De que modo a digitalização das televisões vai alterar factores de difusão e programação, incluindo a noção (ainda) dominante de horário nobre? — este texto foi publicado no Diário de Notícias (19 de Junho), com o título 'A idade digital'.
No dia 12 de Junho, terminaram as emissões analógicas de televisão nos EUA: todo o país passou a estar coberto pela difusão digital. Tendo em conta o poderio económico da indústria audiovisual americana, e também o seu apelo simbólico, isto significa que a idade digital da televisão entrou num período irreversível (mesmo não esquecendo que, segundo dados divulgados pela Nielsen Media Research, há ainda 2,8 milhões de lares que não estão equipados para o novo sistema). Independentemente dos seus recursos específicos e da posição que ocupam no entertainment global, todos os países vão ser afectados por este processo (também em marcha em Portugal).

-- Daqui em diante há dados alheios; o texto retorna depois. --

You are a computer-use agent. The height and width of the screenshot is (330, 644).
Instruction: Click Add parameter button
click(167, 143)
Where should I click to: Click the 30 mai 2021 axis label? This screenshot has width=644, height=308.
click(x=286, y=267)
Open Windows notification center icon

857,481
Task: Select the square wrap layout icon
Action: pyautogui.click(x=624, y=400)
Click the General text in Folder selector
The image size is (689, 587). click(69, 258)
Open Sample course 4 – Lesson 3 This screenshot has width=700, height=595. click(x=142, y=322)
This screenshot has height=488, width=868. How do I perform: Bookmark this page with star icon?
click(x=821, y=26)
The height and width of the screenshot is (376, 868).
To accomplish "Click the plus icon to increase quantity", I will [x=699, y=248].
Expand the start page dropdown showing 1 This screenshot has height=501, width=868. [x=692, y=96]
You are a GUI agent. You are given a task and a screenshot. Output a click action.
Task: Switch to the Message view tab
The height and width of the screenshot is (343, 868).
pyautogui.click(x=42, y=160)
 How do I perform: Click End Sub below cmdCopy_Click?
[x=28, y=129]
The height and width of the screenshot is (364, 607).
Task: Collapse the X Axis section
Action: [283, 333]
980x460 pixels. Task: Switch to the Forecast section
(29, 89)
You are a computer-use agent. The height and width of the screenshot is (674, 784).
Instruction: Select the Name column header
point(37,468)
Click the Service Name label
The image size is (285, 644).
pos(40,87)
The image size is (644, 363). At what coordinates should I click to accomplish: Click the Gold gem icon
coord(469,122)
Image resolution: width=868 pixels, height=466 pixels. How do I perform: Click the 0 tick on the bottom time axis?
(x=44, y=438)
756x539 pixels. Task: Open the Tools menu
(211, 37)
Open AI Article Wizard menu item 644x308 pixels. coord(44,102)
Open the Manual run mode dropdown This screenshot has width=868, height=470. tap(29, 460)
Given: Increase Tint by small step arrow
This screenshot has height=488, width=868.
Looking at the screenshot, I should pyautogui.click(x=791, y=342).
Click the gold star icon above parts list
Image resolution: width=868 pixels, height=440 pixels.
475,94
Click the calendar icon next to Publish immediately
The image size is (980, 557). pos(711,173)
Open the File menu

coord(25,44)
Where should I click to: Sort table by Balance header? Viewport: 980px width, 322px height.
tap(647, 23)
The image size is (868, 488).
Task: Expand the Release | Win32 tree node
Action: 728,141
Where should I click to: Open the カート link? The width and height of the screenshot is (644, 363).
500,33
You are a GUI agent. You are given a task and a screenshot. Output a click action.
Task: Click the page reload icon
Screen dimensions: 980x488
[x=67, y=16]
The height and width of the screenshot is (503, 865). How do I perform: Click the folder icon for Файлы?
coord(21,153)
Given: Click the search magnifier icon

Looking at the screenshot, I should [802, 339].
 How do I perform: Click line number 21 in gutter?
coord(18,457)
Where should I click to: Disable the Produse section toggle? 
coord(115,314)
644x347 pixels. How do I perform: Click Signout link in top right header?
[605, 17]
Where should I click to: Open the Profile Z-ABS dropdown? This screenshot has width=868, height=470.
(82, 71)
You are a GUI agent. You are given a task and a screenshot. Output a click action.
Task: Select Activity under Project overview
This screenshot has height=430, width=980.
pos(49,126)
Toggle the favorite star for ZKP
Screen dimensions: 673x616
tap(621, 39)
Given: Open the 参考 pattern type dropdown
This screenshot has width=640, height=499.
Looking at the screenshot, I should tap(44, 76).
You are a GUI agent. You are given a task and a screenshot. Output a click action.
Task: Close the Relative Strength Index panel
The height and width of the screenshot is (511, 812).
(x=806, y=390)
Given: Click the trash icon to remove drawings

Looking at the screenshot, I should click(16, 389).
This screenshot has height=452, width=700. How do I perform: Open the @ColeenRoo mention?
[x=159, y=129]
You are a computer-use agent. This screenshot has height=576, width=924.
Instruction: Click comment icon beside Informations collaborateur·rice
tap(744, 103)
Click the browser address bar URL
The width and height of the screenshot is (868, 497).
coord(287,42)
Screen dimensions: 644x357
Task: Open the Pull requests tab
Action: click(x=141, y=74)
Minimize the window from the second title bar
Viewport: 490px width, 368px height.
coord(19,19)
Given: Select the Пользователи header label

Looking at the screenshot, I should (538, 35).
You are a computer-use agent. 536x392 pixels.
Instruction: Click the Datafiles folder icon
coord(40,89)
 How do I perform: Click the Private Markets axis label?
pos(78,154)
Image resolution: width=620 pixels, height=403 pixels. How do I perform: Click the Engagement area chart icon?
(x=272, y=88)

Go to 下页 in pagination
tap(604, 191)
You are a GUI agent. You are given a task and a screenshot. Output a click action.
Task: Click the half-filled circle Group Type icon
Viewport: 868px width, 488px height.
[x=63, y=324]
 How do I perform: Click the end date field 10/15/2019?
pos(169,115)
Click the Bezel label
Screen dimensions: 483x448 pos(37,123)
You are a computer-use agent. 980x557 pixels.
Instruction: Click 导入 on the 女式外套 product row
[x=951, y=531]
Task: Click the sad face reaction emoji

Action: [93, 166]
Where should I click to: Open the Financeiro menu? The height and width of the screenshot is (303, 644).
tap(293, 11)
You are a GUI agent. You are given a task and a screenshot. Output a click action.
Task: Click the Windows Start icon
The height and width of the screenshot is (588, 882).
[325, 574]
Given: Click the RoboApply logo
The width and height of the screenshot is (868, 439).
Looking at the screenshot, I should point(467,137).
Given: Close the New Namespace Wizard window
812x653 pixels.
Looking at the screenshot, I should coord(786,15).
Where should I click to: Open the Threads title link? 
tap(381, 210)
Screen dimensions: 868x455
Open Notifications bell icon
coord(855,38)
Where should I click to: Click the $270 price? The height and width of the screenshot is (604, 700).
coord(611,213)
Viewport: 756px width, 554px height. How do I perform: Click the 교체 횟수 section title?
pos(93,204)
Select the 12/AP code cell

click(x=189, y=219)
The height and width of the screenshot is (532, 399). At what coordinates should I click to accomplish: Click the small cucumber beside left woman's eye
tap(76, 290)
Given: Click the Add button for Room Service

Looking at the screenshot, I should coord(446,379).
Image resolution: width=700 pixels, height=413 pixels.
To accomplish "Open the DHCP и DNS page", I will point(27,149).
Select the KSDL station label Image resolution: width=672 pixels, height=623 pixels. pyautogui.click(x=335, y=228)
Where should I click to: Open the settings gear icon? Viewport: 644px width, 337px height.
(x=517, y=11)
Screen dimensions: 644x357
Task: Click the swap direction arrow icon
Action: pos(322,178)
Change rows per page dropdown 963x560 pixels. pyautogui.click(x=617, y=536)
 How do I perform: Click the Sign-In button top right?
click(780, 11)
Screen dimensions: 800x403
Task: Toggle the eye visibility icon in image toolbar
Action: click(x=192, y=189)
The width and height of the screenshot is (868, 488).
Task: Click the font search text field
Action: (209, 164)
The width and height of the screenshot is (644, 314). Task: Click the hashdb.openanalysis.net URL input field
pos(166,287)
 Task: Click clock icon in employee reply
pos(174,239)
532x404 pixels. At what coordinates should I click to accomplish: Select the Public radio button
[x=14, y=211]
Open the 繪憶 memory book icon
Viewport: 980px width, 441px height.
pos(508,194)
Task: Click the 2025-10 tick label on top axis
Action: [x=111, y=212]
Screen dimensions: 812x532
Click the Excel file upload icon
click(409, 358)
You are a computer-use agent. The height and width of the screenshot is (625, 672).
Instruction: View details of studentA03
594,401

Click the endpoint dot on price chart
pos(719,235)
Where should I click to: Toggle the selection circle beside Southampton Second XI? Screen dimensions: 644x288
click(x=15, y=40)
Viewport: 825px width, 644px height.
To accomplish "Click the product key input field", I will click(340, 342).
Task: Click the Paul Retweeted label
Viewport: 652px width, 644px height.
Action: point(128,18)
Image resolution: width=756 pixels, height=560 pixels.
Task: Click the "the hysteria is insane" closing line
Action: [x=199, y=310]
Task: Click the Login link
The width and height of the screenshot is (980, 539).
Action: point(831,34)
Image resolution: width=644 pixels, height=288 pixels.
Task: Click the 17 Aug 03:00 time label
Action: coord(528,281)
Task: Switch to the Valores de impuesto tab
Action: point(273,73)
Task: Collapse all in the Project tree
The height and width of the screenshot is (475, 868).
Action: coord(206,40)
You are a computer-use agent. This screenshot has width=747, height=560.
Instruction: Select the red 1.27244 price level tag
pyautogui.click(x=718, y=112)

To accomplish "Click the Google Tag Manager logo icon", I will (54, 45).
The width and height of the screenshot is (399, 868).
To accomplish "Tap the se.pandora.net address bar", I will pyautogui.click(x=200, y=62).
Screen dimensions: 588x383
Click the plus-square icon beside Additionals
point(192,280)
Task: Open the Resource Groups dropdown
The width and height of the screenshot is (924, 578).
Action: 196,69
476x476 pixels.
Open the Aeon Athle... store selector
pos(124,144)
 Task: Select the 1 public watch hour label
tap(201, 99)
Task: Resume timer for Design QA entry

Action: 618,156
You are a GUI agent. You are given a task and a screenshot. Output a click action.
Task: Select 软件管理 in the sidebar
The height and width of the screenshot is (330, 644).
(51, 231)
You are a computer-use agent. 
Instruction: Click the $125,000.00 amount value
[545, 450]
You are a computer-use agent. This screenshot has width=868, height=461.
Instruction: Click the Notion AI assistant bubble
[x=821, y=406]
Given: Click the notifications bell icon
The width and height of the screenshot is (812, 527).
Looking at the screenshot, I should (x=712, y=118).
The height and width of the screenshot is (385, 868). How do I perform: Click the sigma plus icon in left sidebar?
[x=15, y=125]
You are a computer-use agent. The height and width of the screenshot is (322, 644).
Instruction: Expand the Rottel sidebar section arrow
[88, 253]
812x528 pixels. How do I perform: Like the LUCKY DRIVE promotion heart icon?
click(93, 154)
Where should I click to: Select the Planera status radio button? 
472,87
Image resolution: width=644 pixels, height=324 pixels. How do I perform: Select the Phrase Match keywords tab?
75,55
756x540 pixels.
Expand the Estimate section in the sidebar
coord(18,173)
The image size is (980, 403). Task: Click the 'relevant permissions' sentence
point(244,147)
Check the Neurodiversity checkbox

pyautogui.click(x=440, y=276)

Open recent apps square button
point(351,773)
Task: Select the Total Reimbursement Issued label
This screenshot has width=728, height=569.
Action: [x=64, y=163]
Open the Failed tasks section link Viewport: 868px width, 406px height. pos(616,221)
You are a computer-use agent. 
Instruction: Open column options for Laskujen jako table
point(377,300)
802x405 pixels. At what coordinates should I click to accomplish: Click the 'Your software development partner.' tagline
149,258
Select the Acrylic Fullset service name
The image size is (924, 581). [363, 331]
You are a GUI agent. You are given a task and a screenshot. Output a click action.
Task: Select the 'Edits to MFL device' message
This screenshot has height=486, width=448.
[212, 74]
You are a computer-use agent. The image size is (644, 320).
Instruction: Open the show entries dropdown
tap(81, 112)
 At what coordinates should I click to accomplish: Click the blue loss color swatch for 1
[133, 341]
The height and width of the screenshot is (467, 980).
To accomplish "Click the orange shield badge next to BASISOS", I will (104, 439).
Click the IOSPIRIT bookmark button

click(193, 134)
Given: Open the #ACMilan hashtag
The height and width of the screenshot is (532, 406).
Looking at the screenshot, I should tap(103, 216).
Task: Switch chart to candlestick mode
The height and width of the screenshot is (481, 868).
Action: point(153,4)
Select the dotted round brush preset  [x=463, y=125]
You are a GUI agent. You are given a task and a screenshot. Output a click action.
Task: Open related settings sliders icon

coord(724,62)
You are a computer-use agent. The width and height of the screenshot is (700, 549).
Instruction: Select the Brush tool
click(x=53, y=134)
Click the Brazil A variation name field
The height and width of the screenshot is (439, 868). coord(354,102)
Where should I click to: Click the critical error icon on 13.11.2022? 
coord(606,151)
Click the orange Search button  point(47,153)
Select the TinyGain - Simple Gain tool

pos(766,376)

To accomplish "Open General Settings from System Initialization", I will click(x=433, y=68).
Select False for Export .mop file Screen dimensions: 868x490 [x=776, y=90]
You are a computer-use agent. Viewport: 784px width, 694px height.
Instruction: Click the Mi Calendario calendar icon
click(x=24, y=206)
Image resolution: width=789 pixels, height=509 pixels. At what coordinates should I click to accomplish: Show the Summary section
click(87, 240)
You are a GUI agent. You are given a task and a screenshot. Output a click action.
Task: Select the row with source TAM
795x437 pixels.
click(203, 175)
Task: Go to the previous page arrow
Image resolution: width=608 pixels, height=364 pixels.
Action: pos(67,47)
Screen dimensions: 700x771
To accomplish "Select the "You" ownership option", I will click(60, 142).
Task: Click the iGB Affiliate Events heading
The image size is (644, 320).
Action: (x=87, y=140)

O que é desconcertante, nos EUA ou em qualquer outro contexto, é o facto de a digitalização da televisão se estar a impor como uma espécie de destino tecnológico, sem que tal desenvolvimento seja acompanhado de uma reflexão profunda sobre padrões e paradigmas das próprias emissões. Entre outras dúvidas que se podem formular, vale a pena repetir a mais básica. A saber: até que ponto (e de que modo) a diferenciação dos produtos, exponenciada pelo digital, vai pôr em causa os modelos tradicionais da televisão generalista?
Porque, repare-se, o que está a acontecer não se reduz a uma mudança de aparelhagens. Em boa verdade, estamos a assistir à lenta decomposição das leis clássicas de conceber e programar televisão, e tanto mais quanto são cada vez mais evidentes os cruzamentos vários entre televisão e computador, espectáculo e informática, pequenos ecrãs e grandes ecrãs.
Lembremos apenas como o digital vai multiplicar a possibilidade (já existente) de cada espectador registar as emissões que quiser, para a elas assistir nos horários que escolher. Na prática, isto significa um abalo fortíssimo no conceito, também ele clássico, de horário nobre. Os seus efeitos poderão sentir-se desde o plano simbólico (o que será uma estrela de televisão quando já não houver horário nobre?) até aos movimentos de capital (como vão evoluir os espaços publicitários e, claro, o seu valor comercial?). “Melhor” ou “pior”, não tenhamos dúvidas que a televisão vai ser muito diferente. Aliás, já agora, usemos o plural: as televisões, se estimarmos o princípio básico da diversidade.